## [Saved data entries]

• • • • •

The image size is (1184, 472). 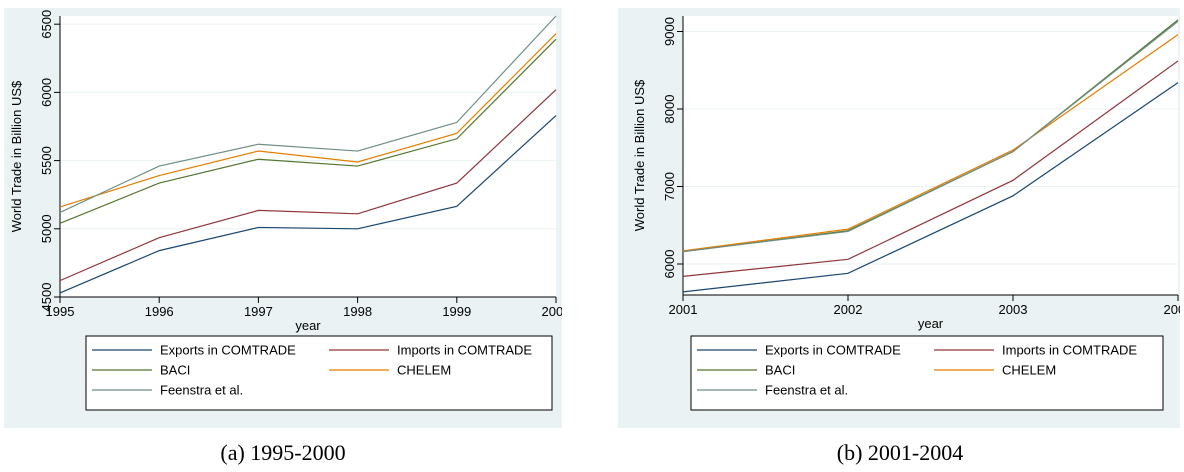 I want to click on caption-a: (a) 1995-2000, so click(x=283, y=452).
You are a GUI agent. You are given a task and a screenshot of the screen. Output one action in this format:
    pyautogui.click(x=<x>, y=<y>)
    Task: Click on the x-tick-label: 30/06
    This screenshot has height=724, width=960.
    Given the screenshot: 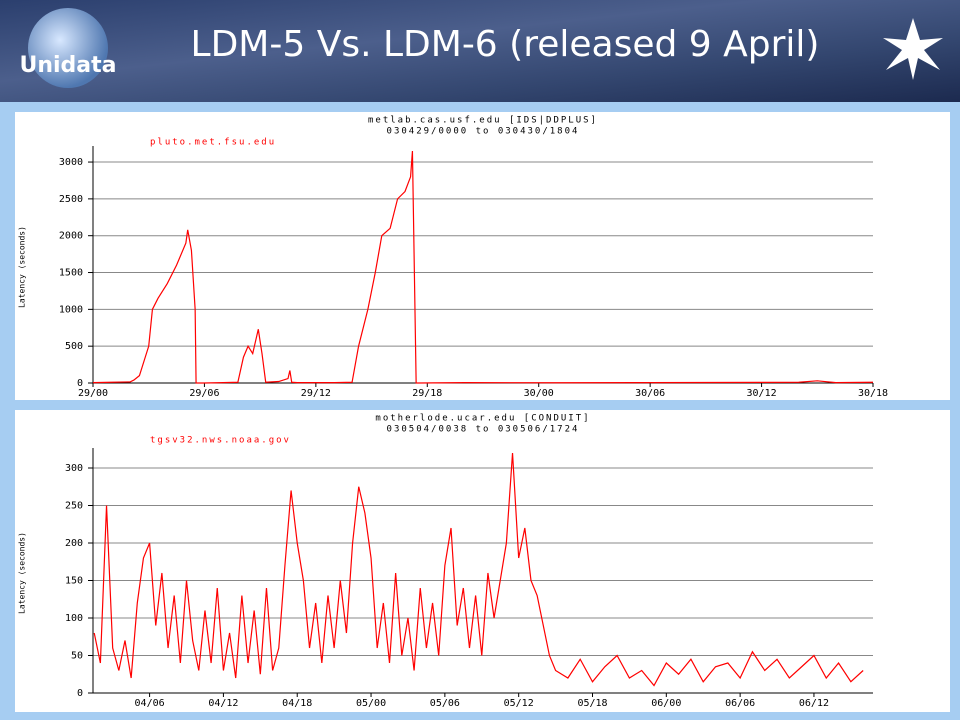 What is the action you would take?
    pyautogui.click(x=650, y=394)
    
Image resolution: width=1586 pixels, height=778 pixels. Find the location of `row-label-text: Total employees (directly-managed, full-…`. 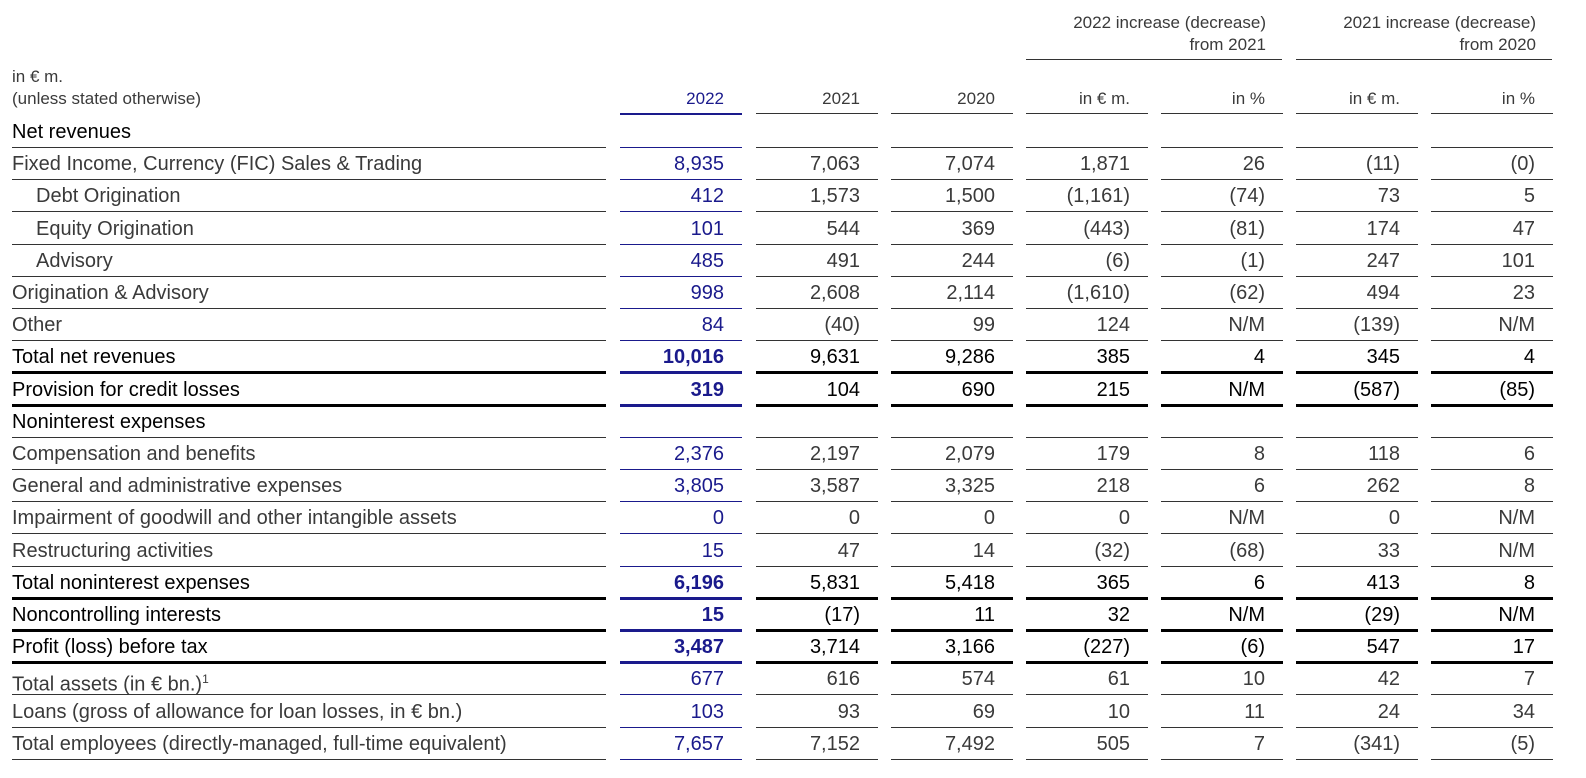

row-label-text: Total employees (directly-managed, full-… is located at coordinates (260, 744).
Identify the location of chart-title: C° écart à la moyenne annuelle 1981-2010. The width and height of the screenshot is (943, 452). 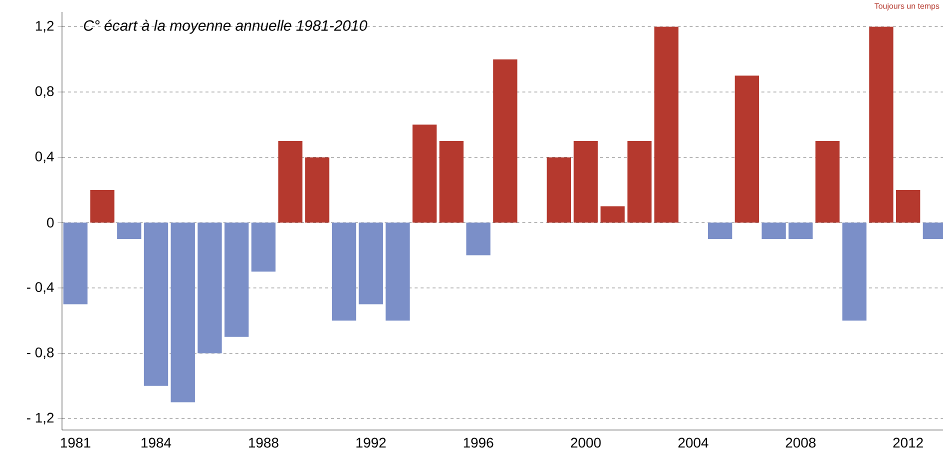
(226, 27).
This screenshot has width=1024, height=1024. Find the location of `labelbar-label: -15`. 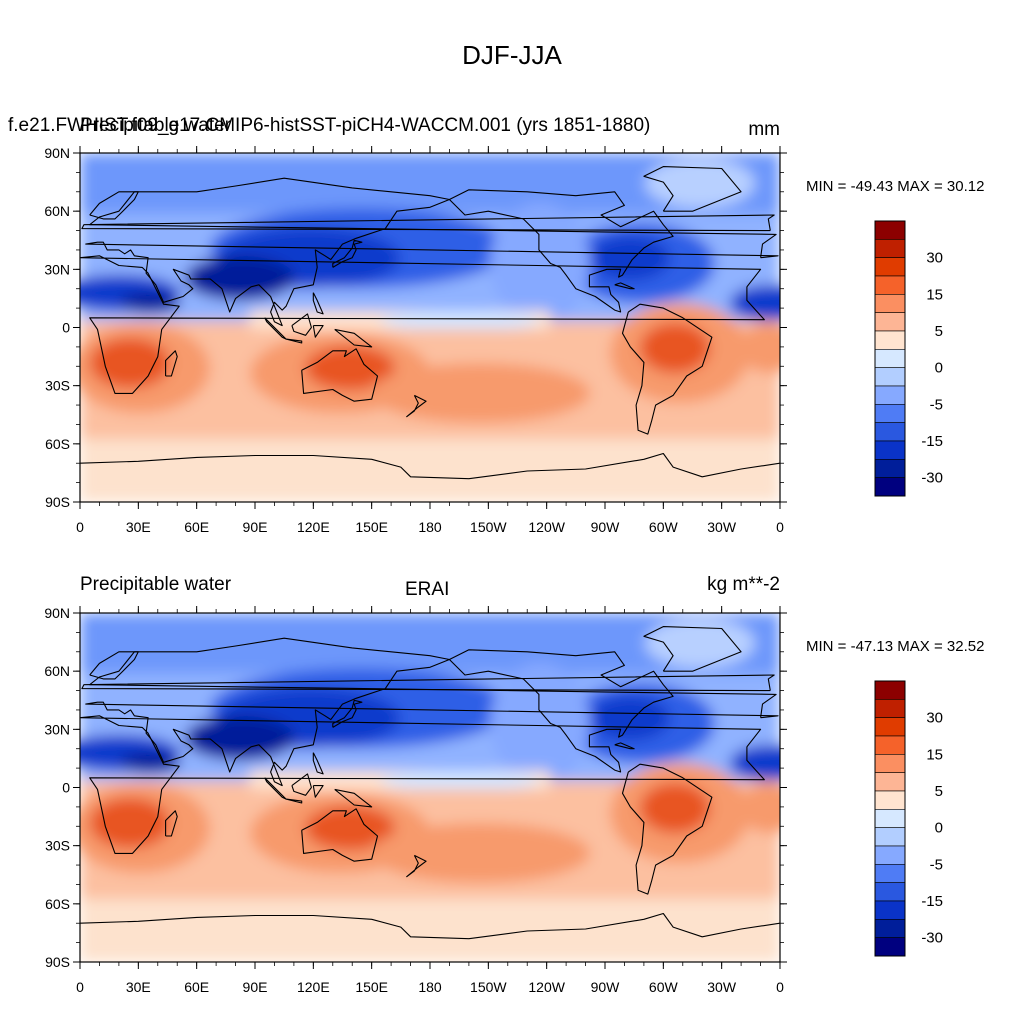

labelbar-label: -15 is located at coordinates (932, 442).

• • • • •

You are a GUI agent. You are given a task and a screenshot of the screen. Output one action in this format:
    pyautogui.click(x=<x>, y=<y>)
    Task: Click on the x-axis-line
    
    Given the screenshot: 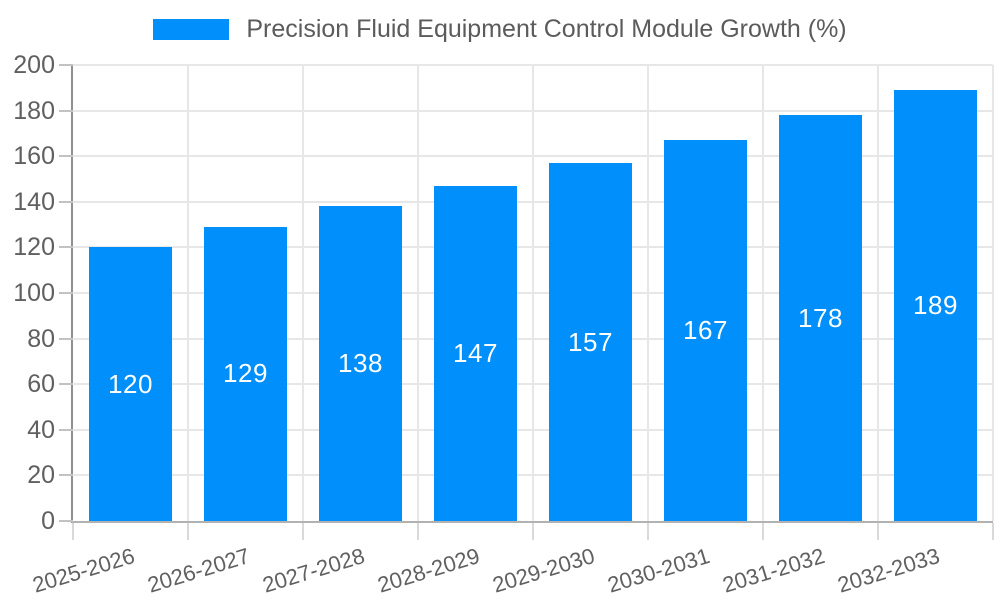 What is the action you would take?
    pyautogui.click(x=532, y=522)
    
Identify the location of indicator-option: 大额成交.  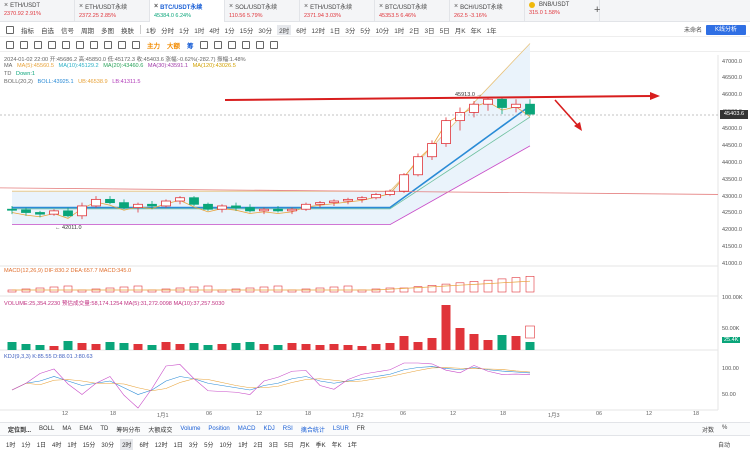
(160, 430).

• • • • •

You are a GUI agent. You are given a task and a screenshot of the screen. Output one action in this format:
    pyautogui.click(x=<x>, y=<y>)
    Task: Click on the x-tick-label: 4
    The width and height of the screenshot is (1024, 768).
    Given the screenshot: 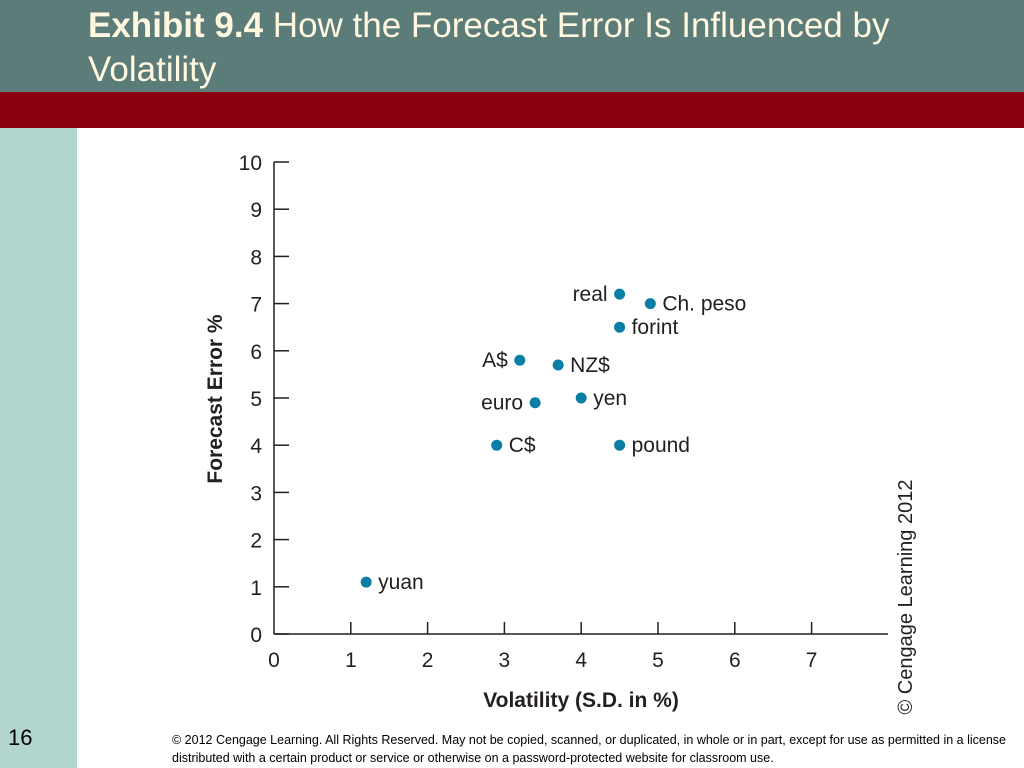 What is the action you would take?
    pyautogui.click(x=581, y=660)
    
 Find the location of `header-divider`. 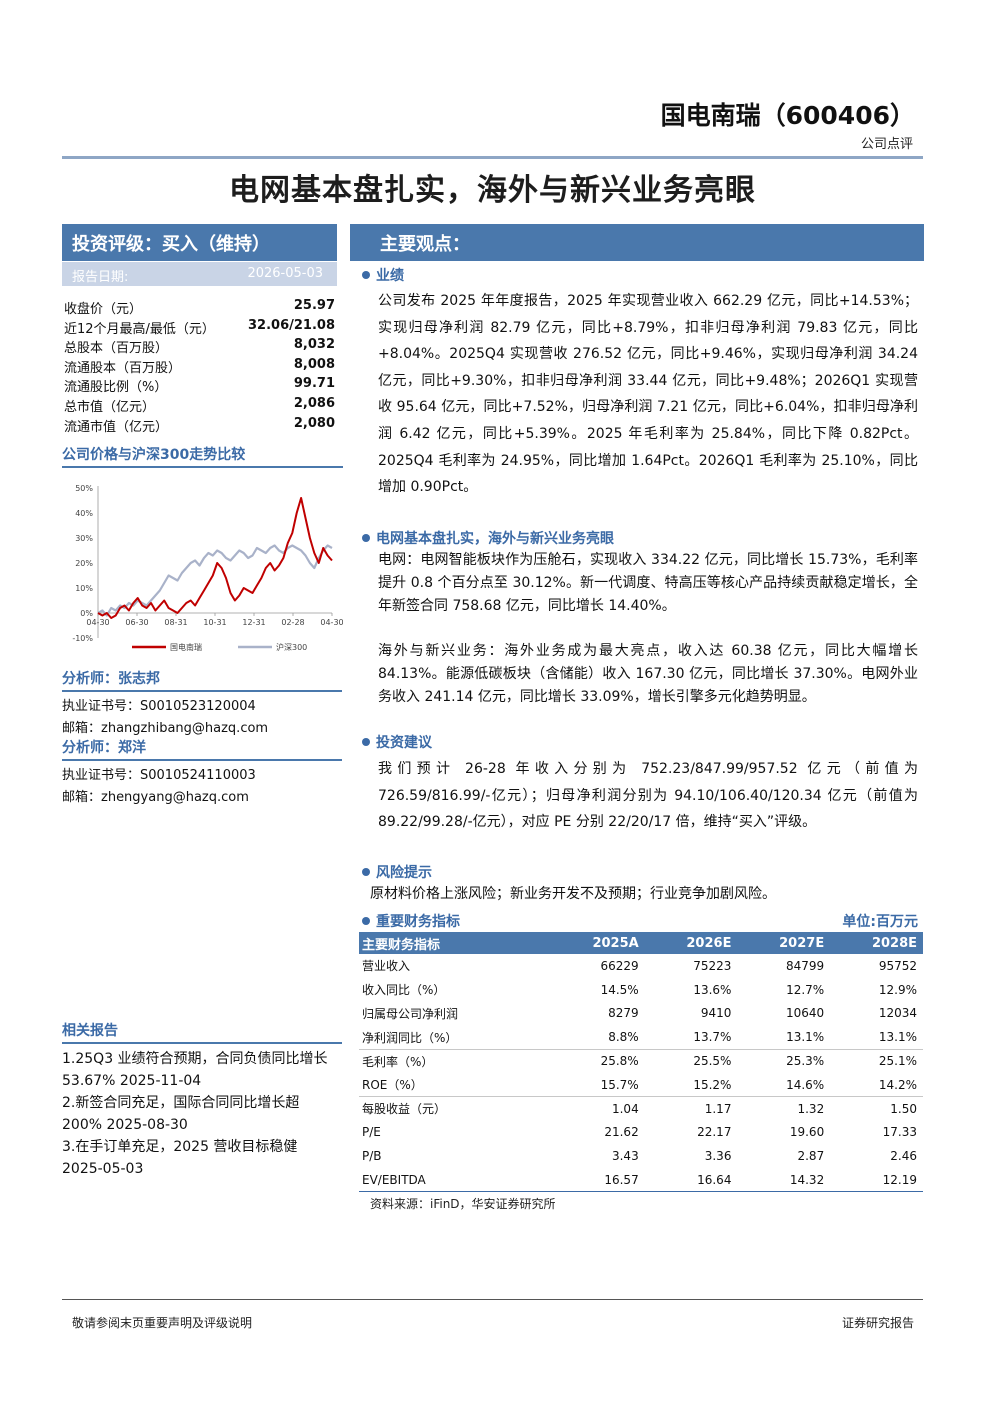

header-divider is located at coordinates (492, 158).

• • • • •

## [Task statement]
Output as a numbered list the lines of the entries above starting at the line containing "This screenshot has width=1024, height=1024." and ending at the line containing "labelbar-label: -15 is", skipping blank lines. Leave the pictures out of the answer.

## [Result of this exercise]
1. This screenshot has width=1024, height=1024. Find the location of `labelbar-label: -15`. 
2. labelbar-label: -15 is located at coordinates (932, 442).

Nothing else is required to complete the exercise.